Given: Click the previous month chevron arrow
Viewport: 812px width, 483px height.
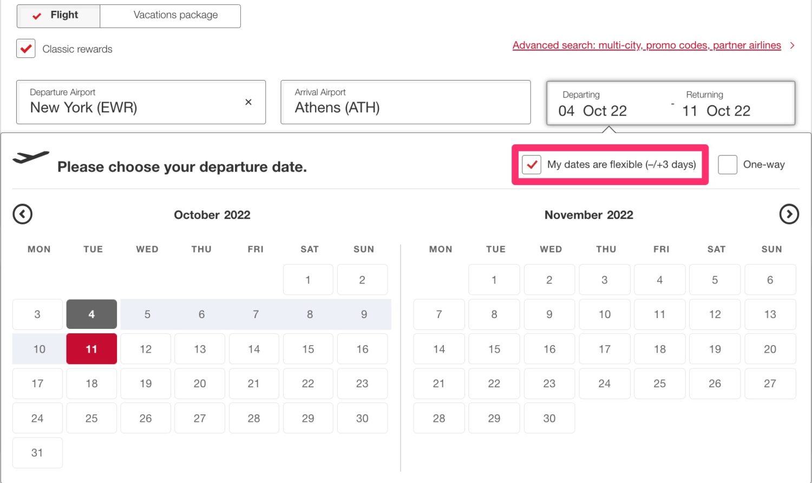Looking at the screenshot, I should [22, 214].
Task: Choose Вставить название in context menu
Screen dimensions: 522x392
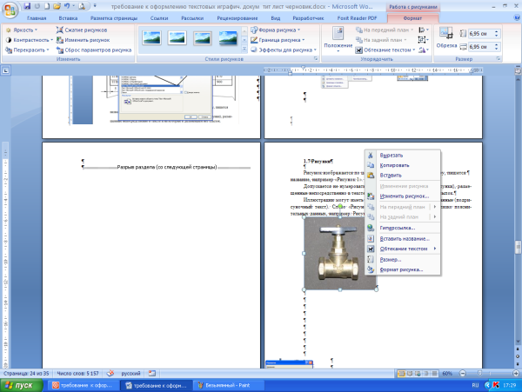Action: coord(405,238)
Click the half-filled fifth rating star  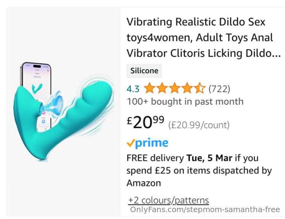[x=199, y=88]
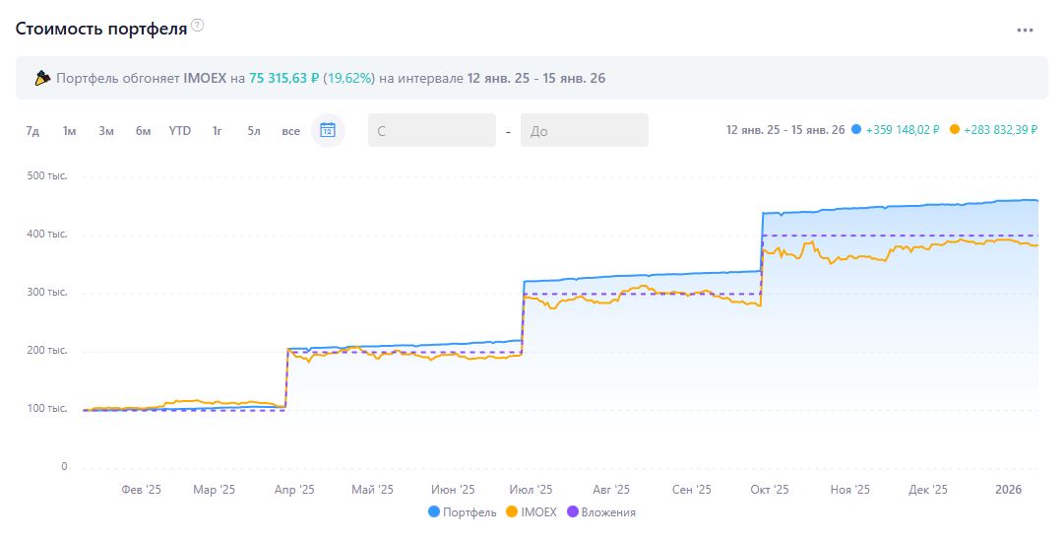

▶ AIM OF THE TASK
Reproduce the lines above as a numbered list, starting at the first line and ending at the line that contains "Action: coord(405,238)". Skip blank lines and leave out the pictures.

▶ RESPONSE TO THE TASK
1. Given: Click the previous month chevron arrow
2. Viewport: 812px width, 483px height.
3. Looking at the screenshot, I should [22, 214].
4. Task: Choose Вставить название in context menu
5. Screen dimensions: 522x392
6. Action: coord(405,238)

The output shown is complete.